**PROBLEM TO SOLVE:**
Copy out each line of the listing below in which the string "Ekstasi" occurs.

-------

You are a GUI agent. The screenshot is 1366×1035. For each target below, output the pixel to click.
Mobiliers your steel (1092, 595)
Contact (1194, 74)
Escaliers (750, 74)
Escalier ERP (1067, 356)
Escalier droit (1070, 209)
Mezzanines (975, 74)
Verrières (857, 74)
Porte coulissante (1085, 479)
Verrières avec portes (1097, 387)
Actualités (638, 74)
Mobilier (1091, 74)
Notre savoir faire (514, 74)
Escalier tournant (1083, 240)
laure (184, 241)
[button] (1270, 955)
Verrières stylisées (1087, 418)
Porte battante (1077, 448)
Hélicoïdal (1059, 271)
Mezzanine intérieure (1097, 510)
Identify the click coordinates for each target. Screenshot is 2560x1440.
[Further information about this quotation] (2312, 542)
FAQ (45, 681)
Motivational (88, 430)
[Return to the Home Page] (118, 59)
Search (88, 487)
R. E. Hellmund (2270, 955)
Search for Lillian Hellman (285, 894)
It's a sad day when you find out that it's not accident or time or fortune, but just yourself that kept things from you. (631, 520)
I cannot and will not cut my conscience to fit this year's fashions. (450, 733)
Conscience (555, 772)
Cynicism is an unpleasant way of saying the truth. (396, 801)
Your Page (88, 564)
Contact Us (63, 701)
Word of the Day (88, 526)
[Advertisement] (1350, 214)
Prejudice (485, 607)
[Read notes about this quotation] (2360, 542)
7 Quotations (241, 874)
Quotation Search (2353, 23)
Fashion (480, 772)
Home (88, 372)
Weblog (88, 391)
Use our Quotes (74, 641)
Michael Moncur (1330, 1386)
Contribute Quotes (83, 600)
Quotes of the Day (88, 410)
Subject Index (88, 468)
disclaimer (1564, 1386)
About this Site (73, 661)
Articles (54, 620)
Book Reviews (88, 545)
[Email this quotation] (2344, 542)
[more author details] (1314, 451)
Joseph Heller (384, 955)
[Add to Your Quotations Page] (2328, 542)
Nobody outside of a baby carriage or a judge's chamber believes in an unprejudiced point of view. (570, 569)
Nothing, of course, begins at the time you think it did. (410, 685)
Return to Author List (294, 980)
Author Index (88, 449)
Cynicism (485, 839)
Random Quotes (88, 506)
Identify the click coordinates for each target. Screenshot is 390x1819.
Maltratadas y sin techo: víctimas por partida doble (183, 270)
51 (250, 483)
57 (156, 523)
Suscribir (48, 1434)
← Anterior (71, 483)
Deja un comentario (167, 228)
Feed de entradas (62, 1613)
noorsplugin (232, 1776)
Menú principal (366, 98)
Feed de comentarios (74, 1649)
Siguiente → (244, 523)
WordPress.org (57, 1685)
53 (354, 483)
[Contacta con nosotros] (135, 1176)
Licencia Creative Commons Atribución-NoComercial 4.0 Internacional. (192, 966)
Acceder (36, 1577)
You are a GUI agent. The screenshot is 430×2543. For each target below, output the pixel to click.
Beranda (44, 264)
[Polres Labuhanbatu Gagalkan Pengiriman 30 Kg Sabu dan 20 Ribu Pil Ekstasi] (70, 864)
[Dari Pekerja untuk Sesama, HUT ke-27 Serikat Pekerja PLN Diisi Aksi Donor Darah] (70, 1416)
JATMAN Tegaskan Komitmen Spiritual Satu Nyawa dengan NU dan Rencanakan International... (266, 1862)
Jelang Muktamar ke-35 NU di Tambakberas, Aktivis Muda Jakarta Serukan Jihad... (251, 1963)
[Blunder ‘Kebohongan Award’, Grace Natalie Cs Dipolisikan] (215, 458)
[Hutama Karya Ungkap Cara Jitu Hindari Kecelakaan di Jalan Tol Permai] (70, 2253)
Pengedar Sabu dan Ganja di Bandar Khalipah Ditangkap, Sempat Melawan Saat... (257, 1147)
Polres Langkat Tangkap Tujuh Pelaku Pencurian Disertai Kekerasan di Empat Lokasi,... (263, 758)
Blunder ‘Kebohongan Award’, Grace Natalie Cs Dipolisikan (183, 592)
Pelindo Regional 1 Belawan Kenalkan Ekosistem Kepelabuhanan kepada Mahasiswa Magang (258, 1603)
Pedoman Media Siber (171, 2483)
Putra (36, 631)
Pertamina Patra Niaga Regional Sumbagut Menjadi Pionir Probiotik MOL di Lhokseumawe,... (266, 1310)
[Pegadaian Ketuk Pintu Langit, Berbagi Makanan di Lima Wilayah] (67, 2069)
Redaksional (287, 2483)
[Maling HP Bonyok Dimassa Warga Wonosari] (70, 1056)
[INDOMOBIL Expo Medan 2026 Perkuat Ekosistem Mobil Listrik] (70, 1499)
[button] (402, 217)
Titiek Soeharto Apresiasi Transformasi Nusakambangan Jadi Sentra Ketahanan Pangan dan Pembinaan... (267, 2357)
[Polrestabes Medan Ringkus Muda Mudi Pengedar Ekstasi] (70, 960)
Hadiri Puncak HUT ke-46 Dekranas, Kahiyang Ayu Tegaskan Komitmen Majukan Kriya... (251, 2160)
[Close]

-------

**OUTPUT OF THE EXERCISE:**
[Polres Labuhanbatu Gagalkan Pengiriman 30 Kg Sabu dan 20 Ribu Pil Ekstasi] (70, 864)
[Polrestabes Medan Ringkus Muda Mudi Pengedar Ekstasi] (70, 960)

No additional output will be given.